Andrea Ingraldo è accusato di concorso esterno in associazione mafiosa, secondo la Dda avrebbe assunto fittiziamente Nicolò Pidone (ritenuto - da investigatori e inquirenti - il personaggio chiave dell'inchiesta) per far figurare l'esistenza di una regolare posizione lavorativa e attenuare la misura di sicurezza

C'è anche un imprenditore agricolo di origini agrigentine, Andrea Ingraldo, accusato di concorso esterno in associazione mafiosa, fra i  13 fermati ritenuti insospettabili fedelissimi del boss Matteo Messina Denaro. Lo riporta l'Ansa. Ingraldo è accusato di aver assunto fittiziamente Nicolò Pidone (ritenuto - da investigatori e inquirenti - il personaggio chiave dell'inchiesta) per far figurare l'esistenza di una
regolare posizione lavorativa e attenuare la misura di sicurezza. 

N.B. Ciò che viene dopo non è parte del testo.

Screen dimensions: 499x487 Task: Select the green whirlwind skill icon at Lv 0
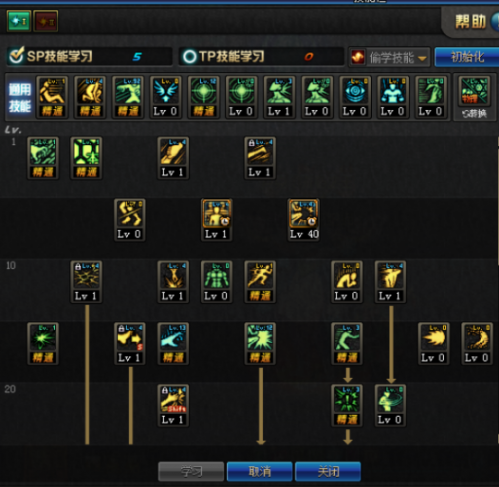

Il blitz della polizia nel Trapanese è scattato nei confronti di una serie di presunti mafiosi molti dei quali vicini al numero uno di Cosa Nostra, il boss Matteo Messina Denaro. Tredici appunto i provvedimenti di fermo emessi dai magistrati della Dda di Palermo che centinaia di agenti delle squadre mobili di Palermo e Trapani, supportati da quelli del Servizio centrale operativo, hanno eseguito. Venti gli
indagati tra i quali anche il sindaco di Calatafimi Segesta, accusato di corruzione elettorale ed estorsione, e diversi imprenditori.

Nicolò Pidone, già condannato per associazione mafiosa, è stato ritenuto - da investigatori e inquirenti - il personaggio chiave dell'inchiesta. Pidone, ritenuto a capo della cosca di Calatafimi, organizzava summit di mafia in una dependance fatiscente vicina alla sua masseria; lì venivano assunte le principali decisioni che riguardavano il clan, secondo gli investigatori. Tra gli indagati anche altri condannati per mafia.